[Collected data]
• • • •

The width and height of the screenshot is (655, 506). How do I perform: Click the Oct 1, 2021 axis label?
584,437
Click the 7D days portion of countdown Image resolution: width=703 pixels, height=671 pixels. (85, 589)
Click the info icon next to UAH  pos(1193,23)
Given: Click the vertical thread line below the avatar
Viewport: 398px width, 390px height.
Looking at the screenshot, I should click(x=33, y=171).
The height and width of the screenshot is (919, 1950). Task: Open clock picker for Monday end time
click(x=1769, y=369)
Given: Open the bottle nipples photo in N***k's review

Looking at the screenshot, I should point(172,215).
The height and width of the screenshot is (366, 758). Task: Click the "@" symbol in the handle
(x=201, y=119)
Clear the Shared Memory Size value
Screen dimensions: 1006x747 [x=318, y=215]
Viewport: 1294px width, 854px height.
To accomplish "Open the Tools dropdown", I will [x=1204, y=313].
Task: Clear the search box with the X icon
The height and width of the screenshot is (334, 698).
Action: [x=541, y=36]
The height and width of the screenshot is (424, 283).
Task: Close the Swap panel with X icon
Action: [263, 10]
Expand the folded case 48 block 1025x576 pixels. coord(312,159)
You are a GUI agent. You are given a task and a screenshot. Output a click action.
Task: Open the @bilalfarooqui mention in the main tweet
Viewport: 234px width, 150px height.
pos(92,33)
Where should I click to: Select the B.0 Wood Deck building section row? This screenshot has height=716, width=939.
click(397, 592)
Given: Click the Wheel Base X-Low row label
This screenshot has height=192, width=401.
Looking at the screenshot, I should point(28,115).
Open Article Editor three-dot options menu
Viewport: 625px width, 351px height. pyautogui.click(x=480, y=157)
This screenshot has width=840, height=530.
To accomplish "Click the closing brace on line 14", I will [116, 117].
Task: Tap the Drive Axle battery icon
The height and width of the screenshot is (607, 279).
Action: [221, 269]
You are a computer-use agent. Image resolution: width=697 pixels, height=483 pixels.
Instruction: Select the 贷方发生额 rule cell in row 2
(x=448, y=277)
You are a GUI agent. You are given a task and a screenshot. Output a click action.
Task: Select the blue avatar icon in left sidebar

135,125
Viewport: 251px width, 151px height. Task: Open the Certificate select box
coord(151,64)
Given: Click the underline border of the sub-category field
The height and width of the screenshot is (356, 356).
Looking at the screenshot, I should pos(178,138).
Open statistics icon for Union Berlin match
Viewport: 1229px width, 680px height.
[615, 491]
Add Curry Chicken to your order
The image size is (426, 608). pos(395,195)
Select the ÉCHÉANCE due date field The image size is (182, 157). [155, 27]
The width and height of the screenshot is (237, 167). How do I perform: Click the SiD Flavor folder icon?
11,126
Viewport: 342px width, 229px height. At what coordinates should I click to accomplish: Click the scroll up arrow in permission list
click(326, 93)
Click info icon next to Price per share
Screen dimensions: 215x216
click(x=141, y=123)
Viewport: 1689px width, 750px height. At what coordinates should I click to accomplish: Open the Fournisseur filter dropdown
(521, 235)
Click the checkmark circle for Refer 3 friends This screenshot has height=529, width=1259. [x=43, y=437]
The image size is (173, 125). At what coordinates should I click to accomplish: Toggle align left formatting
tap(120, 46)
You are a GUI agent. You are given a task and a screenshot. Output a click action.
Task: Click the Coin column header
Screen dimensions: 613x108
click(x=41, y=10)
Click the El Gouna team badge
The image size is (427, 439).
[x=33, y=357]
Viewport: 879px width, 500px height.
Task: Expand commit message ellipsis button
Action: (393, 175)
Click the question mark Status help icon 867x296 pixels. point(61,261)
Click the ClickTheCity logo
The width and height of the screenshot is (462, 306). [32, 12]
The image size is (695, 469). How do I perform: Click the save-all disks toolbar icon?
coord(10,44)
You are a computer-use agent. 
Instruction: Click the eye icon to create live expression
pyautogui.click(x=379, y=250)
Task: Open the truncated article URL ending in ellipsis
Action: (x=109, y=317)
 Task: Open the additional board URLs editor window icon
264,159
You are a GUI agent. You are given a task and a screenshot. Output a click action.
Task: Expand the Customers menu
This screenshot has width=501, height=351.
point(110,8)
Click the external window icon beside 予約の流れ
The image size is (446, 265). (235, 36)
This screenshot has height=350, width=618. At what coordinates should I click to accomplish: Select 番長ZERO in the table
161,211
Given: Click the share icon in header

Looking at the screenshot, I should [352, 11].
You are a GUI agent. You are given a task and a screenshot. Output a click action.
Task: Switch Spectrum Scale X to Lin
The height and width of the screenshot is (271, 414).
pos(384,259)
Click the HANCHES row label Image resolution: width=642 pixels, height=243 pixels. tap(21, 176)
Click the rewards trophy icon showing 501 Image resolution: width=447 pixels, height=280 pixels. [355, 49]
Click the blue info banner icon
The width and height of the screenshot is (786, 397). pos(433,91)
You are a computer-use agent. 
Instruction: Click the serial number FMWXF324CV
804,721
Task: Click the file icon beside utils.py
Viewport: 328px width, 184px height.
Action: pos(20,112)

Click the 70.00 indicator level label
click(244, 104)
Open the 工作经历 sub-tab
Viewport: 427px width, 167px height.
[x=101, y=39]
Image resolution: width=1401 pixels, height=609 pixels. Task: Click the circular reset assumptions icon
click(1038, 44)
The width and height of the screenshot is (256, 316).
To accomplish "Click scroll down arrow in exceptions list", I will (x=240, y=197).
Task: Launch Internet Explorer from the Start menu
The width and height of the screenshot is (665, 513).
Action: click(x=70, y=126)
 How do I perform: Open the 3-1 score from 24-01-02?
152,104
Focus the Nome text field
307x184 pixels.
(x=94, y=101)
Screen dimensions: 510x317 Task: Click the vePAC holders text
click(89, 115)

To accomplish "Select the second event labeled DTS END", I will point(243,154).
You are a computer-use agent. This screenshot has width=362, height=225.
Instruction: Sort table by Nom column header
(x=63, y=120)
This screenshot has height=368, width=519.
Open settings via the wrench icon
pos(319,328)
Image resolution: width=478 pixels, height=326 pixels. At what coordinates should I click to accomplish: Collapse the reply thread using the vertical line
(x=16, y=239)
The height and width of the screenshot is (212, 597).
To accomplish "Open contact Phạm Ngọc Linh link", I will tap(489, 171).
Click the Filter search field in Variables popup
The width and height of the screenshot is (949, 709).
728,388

• • • •

What is required.
When a line in the data holds the word "computer", show that line.

Worked solution.
You are a computer-use agent. Image resolution: width=697 pixels, height=483 pixels.
You are a computer-use agent. 
You are a computer-use agent. 
You are a computer-use agent. This screenshot has width=362, height=225.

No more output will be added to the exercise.